"Your pack looks pretty ultralight," I ventured, trying to lessen the apparent sting of a woman passing him.
"It's really heavy," he complained. "Seventeen pounds!"
"It doesn't have a waist belt," he hollered as, giving up, I sped past. Seriously? As I hiked into the evening, negotiating a few snow patches, I thought about the pictures I had seen in the PCT coffee table book of 1970s travel. The men in there carried huge external frame packs, were usually shirtless, showing six-pack abs, and, bonus, had short denim cut-offs. How did we go from that to 17 pounds being heavy in only 40 years?
I soon had more to think about at my destination, Sisters Mirror Lake, which I renamed "Sisters Mosquito Lake". Donning my head net and rain gear, I hurried down to the lakeshore where I hoped to eat with some sanity. Instead, a man in a full net suit approached, wanting to know where I was headed the next day.
|Sisters Mirror Lake. Beware of mansplainers, ladies!|
"Oh, probably South Matthieu," I said, knowing that it was 21 miles and that I didn't have to hike that far, but I could if I wanted to. Skeeter Suit's face took on an expression I know well. I was about to be mansplained!
"I think that's a little too ambitious for you," he intoned. I sighed as he droned on about a nice lake eleven miles away and how much climbing there was ahead. Would he have said this to a male hiker? Nope. Ladies, how much longer are we going to have to put up with this kind of stuff?
The only thing Skeeter Suit was right about was the climbing. There was a lot of it, but it was through such alpine, mountain-studded country that I didn't mind. There was also enough snow that I had to consult the map on a frequent basis.
After one such location, a guy approached me southbound, a cute dog in tow. Inexplicably, he was carrying an oven mitt, which I just had to ask about.

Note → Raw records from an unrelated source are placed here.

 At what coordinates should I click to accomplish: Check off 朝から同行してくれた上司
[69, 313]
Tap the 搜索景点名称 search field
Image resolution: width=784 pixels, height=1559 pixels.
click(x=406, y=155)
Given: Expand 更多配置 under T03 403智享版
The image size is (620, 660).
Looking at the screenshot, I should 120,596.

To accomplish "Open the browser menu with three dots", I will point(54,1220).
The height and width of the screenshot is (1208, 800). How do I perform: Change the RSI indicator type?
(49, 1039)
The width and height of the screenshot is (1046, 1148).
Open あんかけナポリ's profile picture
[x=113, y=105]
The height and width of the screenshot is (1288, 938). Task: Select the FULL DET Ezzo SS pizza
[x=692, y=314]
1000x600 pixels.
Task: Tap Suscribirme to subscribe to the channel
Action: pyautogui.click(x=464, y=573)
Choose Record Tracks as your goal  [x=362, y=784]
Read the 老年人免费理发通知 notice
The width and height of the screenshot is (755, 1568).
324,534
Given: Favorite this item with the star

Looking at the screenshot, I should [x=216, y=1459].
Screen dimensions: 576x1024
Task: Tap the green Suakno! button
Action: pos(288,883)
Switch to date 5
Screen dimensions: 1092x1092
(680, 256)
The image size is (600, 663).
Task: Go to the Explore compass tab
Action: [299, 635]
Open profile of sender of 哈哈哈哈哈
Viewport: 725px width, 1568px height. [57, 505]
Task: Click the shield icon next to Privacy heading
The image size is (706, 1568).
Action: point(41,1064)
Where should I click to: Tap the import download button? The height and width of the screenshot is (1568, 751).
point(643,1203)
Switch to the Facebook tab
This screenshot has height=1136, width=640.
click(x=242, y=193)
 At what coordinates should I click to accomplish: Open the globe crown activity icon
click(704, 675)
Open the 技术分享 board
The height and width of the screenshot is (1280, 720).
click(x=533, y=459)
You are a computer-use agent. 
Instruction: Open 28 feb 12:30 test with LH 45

"What's up with the oven mitt?" I asked. Looking embarrassed, the guy muttered something about it keeping his "paraphernalia" dry. Thinking about it, I did detect a certain fragrance. Whatever, dude!
|Obsidian lined the trail in the Limited Entry Area. You have to enter a lottery to day hike here, unless you are hiking through on the PCT. No camping is allowed.|
At about mile 18 I caught up with two women section hiking from Crater Lake to Highway 20 and hiked with them for a few miles. Go ladies! When they stopped for a break I reached a steep, snowy traverse. What to do? It looked like most people had glissaded straight down, but that looked like a one way trip to the emergency room. I saw what looked like a beaten track through the snow, straight across the traverse, and decided to try that. Too late, committed, I saw it was only one set of footprints, and they were shallow. Kicking in steps, I held my breath until I was safely across. Soon I was at my campsite, a lake nestled in a small bowl--21 miles, so there, Skeeter Suit. Best of all, the mosquitoes had inexplicably disappeared, perhaps courtesy of an evening frost.
|South Matthieu Lake--a perfect place for a swim.|
|The traverse looks way, way less scary here. Picture a steep free fall.|
For every good day on the trail, there is often one that is not so good, and the next day was it. I had planned on a shorter day, but as I trekked across Highway 242 and into an unending lava rock climb, I realized that the whole stretch to Santiam Pass was dry. No water, for 21 miles, unless I wanted to go off trail to get it. I only had capacity for 3.5 liters, which was enough for the hike but not to camp also. Besides, the camping was limited on this stretch, seeing as it was mostly lava or burnt trees. It looked like another 21 mile day was in my future.
|Pretty volcanoes all in a row. And lava. So much lava.|
It was hot, oppressively so, and the only relief were brief patches of unburnt forest. On one of those stretches I encountered a strange sight: Camo Santa and his 4 camo-clad elves. I just had to ask: "What's up with the camo?"
Looking annoyed, because probably many others had asked the question, one of the elves explained that they were scouting for elk and were trying out the camo outfits to "see how they breathe." Whatever, dudes!
|There were a few pretty, unburnt sections.|
I stumbled on through a blazing forest, finally reaching Highway 20. In order to get to the rest of the trail and the parking lot, an intrepid hiker must sprint across several lanes of oncoming traffic. Forget the bears and mountain lions, this is the scariest part of the hike. Luckily, it's not eclipse weekend, so I made it across without incident and completely out of water.
TL; DR: Strange encounters, mansplaining, camo, camo, camo, alpine gorgeousness, lava, burned forest, 48 more miles of the PCT hiked!